DOCUMENT EXTRACT.
----------

Perhaps it is useful to be a little more concrete about what the nonlinear equation problem exactly is, how the result should be presented and what you have or have not achieved yourself. Claus's xChart Class and b4xlib can display very slick graphical results.
run a loop where lamda is changed in small increments (not including lamda <= 0):
res = 1/sqrt(lamda) - 2*logarithm(sqrt(lamda)-0.8))
when res is close enough to zero - log lamda and exit.
You can use the newton-raphson algorithm but you need to know the derivative and an initial approximation.
If the derived function is correct it would be something like this, you could also do it with a for and set a maximum number of iterations
B4X:
Sub GetLambda(Re As Double) As Double
Dim y As Double 'f(x) = 0
Dim x0 As Double = 1 'initial approach
Dim x1 As Double
Dim dx As Double 'derivative function
Dim Precision As Double = 0.0001
Dim Check As Boolean = False
Do While Check = False
y = 2 * x0 * Logarithm(Re * Sqrt(x0) - 0.8, cE) - 1
dx = 2 * Logarithm(Re * Sqrt(x0) - 0.8, cE) + 2 * x0 * Re * 1 / 2 * Power(x0, - 1 / 2) / (Re * Sqrt(x0) - 0.8)
x1 = x0 - y / dx
If Abs(x1 - x0) < Precision Then
Return x1
Else
x0 = x1
End If
Loop
End Sub
Dim lamda As Double
Dim res As Double
Dim p As Double
For lamda = 3.6 To 10 Step 0.0001
p = Sqrt(lamda)
res = 1/p - 2*Logarithm(p-0.8,cE)
Log("lamda = " & lamda & " res = " & res)
If Abs(res) <= 0.00001 Then Exit
Next
...
lamda = 4.29630000000342 res = 8.778585356983282E-5
lamda = 4.29640000000342 res = 4.426572195592726E-5
lamda = 4.2965000000034195 res = 7.469458777054072E-7
Dim greek() As Int = Array As Int(0x03B1,0x03B2,0x03B3,0x03B4,0x03B5,0x03B6,0x03B7,0x03B8,0x03B9,0x03BA,0x03BB,0x03BC,0x03BD,0x03BE,0x03BF)
Log(Chr(greek(10)) & " = " & NumberFormat2(lamda, 0, 4, 4, False))
Dim greek As String = "αβγδεζηθικλμνξοπρστυφχψωΑΒΓΔΕΖΗΘΚΛΜΝΞΟΠΡΣΤΥΦΧΨΩ"
Dim english As String = "abgdezhziklmvxoprstufcywABGDEZHIKLMVXOPRSTUFCYW"
Log(greek.charAt(english.IndexOf("l")) & " = " & NumberFormat2(lamda, 1, 4, 4, False))
Thanks for reply.
Another question, why the below code is wrong . The first line has a wave line :
B4X:
Private Sub GetLambda(Reynolds As Double) As Double
Private y As Double 'f(x) = 0
Private x0 As Double = 0.0473 'initial approach
Private x1 As Double
Private dx As Double 'derivative function
Private Precision As Double = 0.0001
Private LowerBound As Double = 1E-8
Private MaxIterations As Int = 100
Private Check As Boolean = False
Do While Check = False
Private count = 1 As Int
' Let x0 , x1 = Sqrt(Lambda) , simplify iteration formula
y = 2 * x0 * Logarithm(Reynolds * x0 - 0.8, 10) - 1
dx = 2 * Logarithm(Reynolds * x0 - 0.8, 10) + 2 * x0 * Reynolds / ((Reynolds * x0 - 0.8) * Logarithm(10 , cE))

----------

DATASET EXCERPTS.

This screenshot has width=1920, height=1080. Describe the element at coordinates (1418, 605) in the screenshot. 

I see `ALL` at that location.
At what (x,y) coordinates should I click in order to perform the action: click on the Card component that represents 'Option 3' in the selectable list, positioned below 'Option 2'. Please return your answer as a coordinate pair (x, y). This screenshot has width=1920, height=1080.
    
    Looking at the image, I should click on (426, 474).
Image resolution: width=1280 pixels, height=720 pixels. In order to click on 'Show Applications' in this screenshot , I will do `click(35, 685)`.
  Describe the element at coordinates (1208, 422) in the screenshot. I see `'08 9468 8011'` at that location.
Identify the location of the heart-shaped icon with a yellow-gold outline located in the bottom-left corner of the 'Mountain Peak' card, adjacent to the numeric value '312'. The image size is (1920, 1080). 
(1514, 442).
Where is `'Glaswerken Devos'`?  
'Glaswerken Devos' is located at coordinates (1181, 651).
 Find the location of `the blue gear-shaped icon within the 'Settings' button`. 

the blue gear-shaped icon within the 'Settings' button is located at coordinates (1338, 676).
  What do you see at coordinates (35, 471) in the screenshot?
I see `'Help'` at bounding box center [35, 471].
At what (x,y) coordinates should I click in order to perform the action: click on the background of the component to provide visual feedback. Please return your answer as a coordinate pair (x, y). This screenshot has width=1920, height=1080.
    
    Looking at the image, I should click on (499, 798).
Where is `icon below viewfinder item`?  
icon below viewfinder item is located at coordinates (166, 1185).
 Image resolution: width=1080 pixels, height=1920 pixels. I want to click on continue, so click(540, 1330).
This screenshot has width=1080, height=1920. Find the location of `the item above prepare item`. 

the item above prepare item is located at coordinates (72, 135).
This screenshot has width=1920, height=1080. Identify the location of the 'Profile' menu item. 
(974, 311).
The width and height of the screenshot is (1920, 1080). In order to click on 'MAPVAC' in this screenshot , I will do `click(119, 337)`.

----------

THE TASKS.
1) Print the stretch of the forum thread from "Perhaps it is" through "slick graphical results.", word for word.
2) In the forum thread, turn the paragraph that begins "Perhaps it is useful" into a short bulleted list that keeps its main points.

RESPONSES.
1)
Perhaps it is useful to be a little more concrete about what the nonlinear equation problem exactly is, how the result should be presented and what you have or have not achieved yourself. Claus's xChart Class and b4xlib can display very slick graphical results.

2)
- Be more concrete about:
  - what the nonlinear equation problem is
  - how the result should be presented
  - what you have or have not achieved yourself
- Claus's xChart Class and b4xlib can display very slick graphical results.